Three SNPs—rs7895676[C] (OR=1.28 (1.12–1.43), P=1.7 × 10−3), rs2981582[T] (OR=1.46 (1.30–1.62), P=2 × 10−6) and rs3135718[G] (OR=1.43 (1.27–1.58), P=6 × 10−6)—were significantly associated with BC in our study. In the study by Easton et al,1 the SNP rs7895676 located at the downstream boundary of intron 2 had a stronger association with BC risk than rs2981582 (odds>100), which is located at the upstream boundary. On the contrary, we found that in our sample, rs2981582 explained the association much better than rs7895676 (odds>1000). If we hypothesize that the actual causative variant lies in the LD block, including rs7895676 and rs2981582/rs3135718, the apparent contradiction may be explained by different LD structures in different populations. Furthermore, for rs2981582, the OR observed in the Russian population was significantly higher than that observed for Asians (P=0.02), but did not differ significantly (P=0.1) from the estimates obtained from European samples (see Supplementary Materials and methods). This finding may be explained by assuming that the LD structure in the Russian population resembles that of Europeans more closely than that of Asians, which is also consistent with recent studies of gene-geography.7

Meyer et al8 have recently shown that the haplotype marked by the minor allele of rs2981582 is associated with a higher level of FGFR2 transcription both in cell lines and in tumors. It was concluded that two SNPs, rs7895676 and rs2981578, located in the transcription factor binding sites (C/EBPb and Oct-1/Runx2) could affect the binding efficiency of these factors. The authors hypothesized that this could lead to an alteration of the transcription level of the corresponding allele and proposed that rs7895676 and rs2981578 are the functionally significant SNPs. Our study suggested that rs7895676 could not explain all the observed associations. However, our results, although strong, are based on statistical evidence, and the functionality of rs7895676 cannot be excluded. Further functional studies are required to elucidate the actual causative variant located at intron 2 of the FGFR2 gene.

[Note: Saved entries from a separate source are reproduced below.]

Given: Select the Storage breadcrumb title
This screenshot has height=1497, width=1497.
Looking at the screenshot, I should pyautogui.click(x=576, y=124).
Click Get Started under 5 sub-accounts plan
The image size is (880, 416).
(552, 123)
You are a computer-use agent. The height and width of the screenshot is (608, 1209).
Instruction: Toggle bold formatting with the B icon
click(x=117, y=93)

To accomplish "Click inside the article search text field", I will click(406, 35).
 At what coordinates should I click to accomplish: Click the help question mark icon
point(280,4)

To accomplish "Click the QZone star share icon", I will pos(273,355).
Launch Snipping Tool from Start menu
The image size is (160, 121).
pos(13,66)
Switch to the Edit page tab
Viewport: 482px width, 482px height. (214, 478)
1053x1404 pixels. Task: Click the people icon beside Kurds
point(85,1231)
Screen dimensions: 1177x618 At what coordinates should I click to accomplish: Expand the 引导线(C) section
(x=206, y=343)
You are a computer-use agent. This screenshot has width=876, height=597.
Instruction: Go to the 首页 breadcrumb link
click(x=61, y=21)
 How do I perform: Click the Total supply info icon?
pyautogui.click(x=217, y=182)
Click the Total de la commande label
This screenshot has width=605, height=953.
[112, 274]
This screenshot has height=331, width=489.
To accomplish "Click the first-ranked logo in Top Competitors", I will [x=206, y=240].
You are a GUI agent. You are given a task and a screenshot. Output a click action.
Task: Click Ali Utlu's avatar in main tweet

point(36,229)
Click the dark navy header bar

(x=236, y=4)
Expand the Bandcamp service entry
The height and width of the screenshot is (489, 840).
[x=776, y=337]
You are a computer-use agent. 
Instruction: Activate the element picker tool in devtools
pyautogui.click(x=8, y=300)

In summary, we have shown that SNP polymorphisms within the LD block in intron 2 of the FGFR2 gene are associated with BC risk in the Russian female residents of West Siberia, Russia. SNPs rs2981582 and rs3135718, located at the upstream boundary of intron 2 had a stronger (odds>1000) association with BC risk than rs7895676, which is located at the upstream boundary of the block. We conclude that rs7895676 is not likely to be the causative variant responsible for the association in the region. Our study underlines the utility of different populations—including Russian—to fine-map causative variants underlying the variation of complex traits.